Language – It used to be ‘Mothering Sunday’, now it is ‘Mothers’ Day’. That change of language reflects the change of purpose of the day. But if it was a day to think about mothering it would be different from thinking about mothers. We could sensitively reflect on mothering as a positive concept and perhaps avoid upsetting some people by reminding them of past hurt or current pain.

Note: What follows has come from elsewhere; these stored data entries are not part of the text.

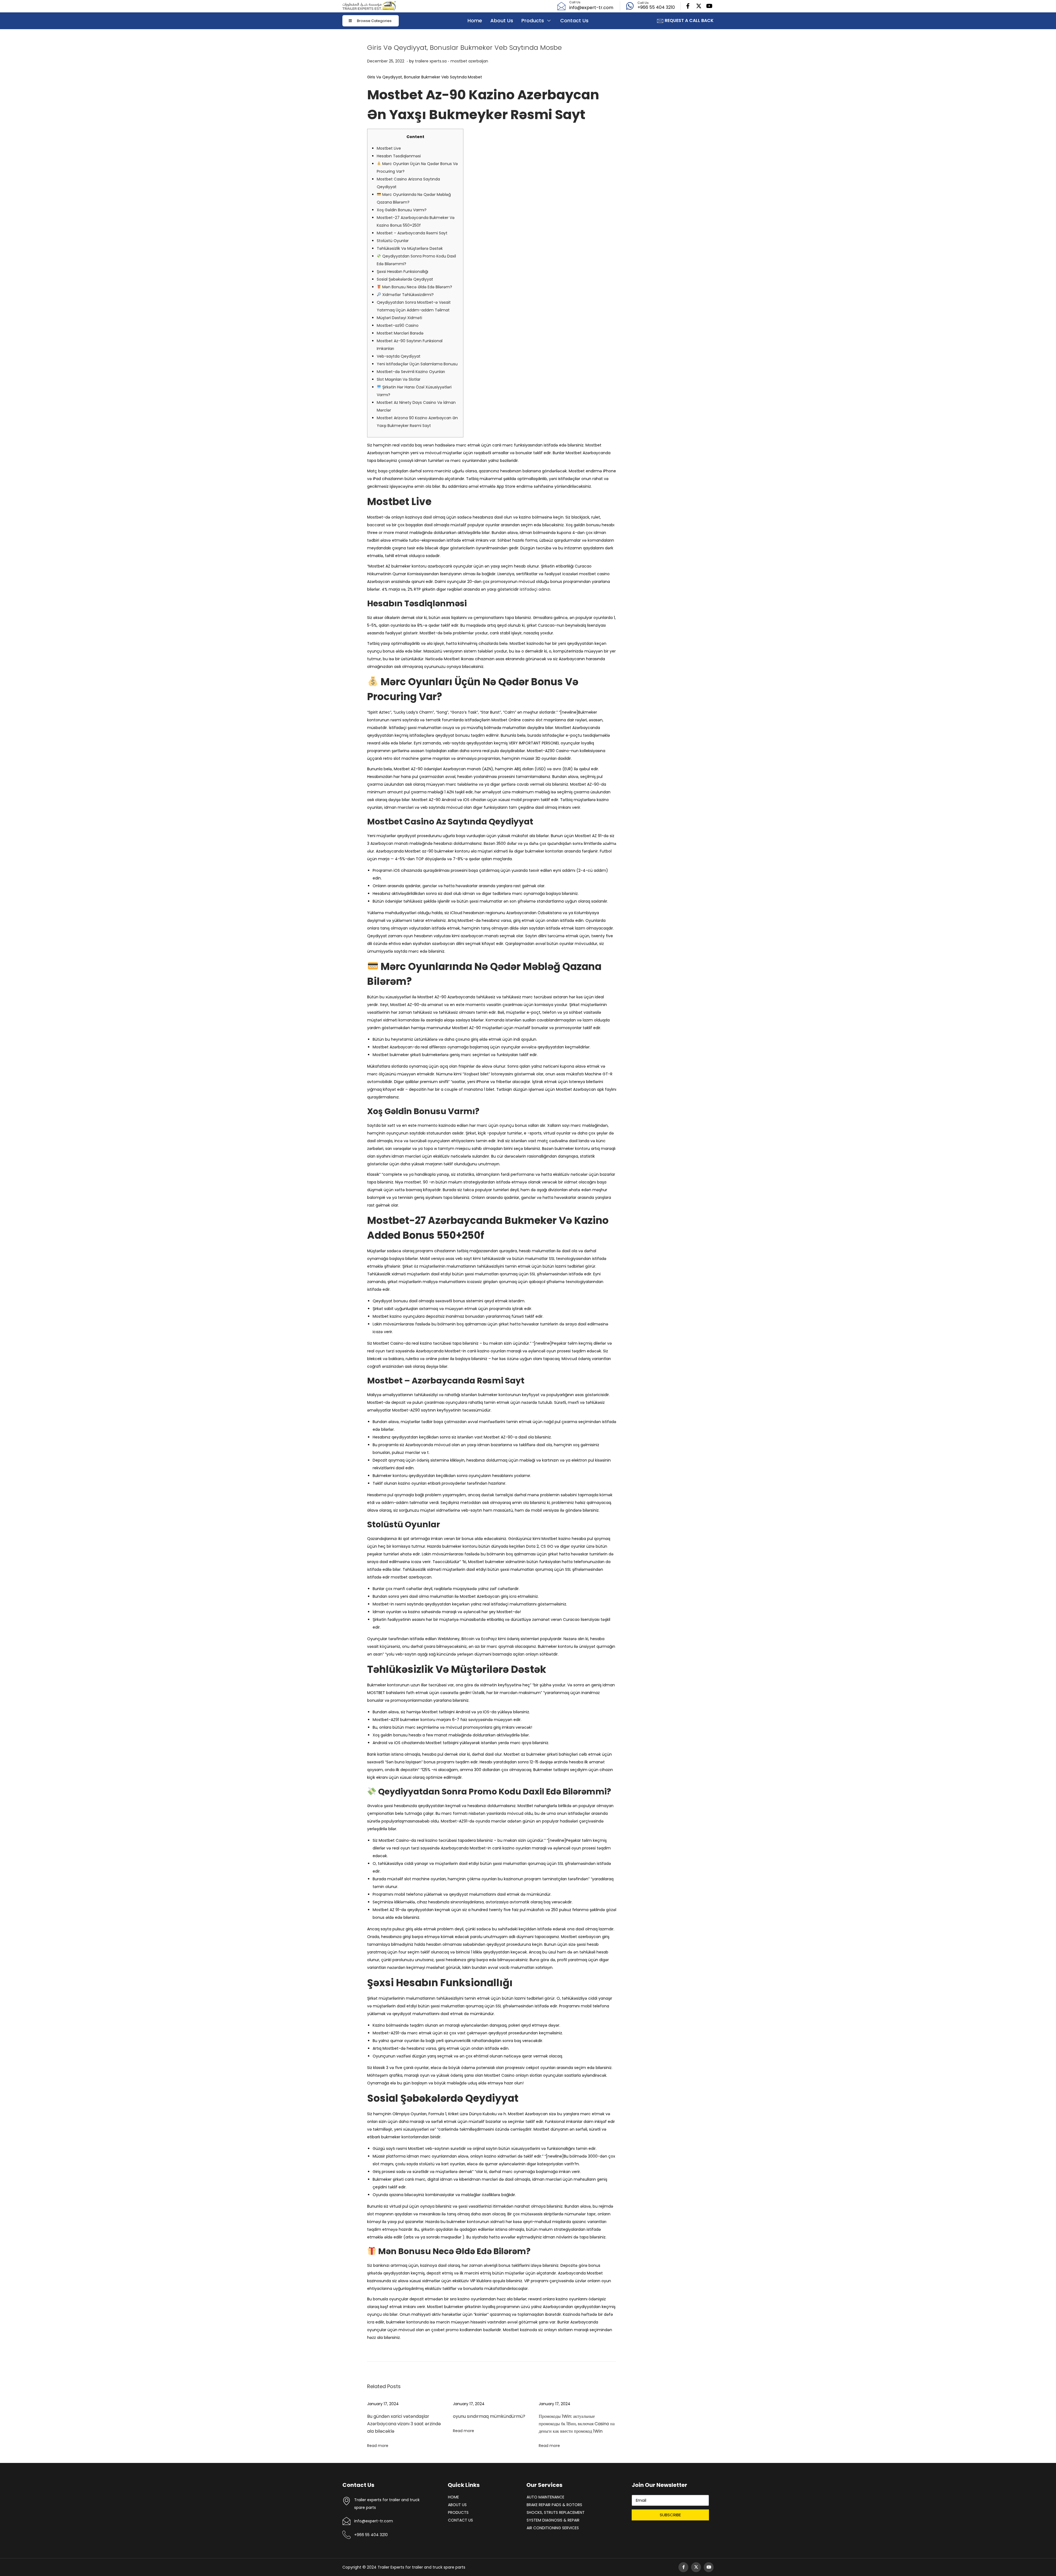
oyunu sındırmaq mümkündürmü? (489, 2416)
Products (532, 20)
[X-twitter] (699, 6)
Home (475, 20)
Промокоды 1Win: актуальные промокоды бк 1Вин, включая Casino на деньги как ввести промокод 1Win (577, 2423)
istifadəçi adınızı (535, 589)
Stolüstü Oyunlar (393, 240)
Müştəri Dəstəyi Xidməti (399, 317)
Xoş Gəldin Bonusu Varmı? (402, 210)
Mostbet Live (389, 148)
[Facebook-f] (688, 6)
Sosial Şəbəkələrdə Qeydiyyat (405, 279)
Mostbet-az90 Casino (398, 325)
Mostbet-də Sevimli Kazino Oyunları (411, 371)
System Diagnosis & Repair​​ (553, 2520)
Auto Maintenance (545, 2497)
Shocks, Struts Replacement (556, 2512)
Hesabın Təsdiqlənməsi (399, 156)
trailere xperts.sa (431, 61)
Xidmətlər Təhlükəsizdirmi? (407, 294)
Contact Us (574, 20)
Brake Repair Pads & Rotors (554, 2505)
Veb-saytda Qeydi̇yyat (398, 356)
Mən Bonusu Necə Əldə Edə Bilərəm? (416, 287)
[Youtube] (709, 6)
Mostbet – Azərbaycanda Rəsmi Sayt (412, 233)
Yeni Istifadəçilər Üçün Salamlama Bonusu (417, 364)
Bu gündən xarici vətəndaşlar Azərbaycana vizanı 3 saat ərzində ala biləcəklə (404, 2423)
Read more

Bible – linked to ‘language’, the Bible constantly talks about God as Father. Far less frequently is God referred to as ‘mother’ or even in the feminine, although there are a few passages – you can find a good summary of them here. I was in the congregation of a service on one occasion when the person leading opened with a prayer that began: “Mother God…” Now, don’t get me wrong, I do believe that we have paid insufficient attention to the femaleness of God, and that we have ‘maleified’ Genesis 1:27 when the Bible talks about male and female being made in God’s image: if both genders are made in God’s image, what does that say about God? And I don’t actually think that to talk to God as our Mother is disrespectful, blasphemous or wrong. But to begin with those words upset almost everyone in the church (male and female) because it came without explanation or warning. I don’t think many people remembered anything about the service after those two words. There is still a lot of patriarchy in our theology and practice in church and Mothering Sunday has the potential to run aground on the rocks of that prejudice.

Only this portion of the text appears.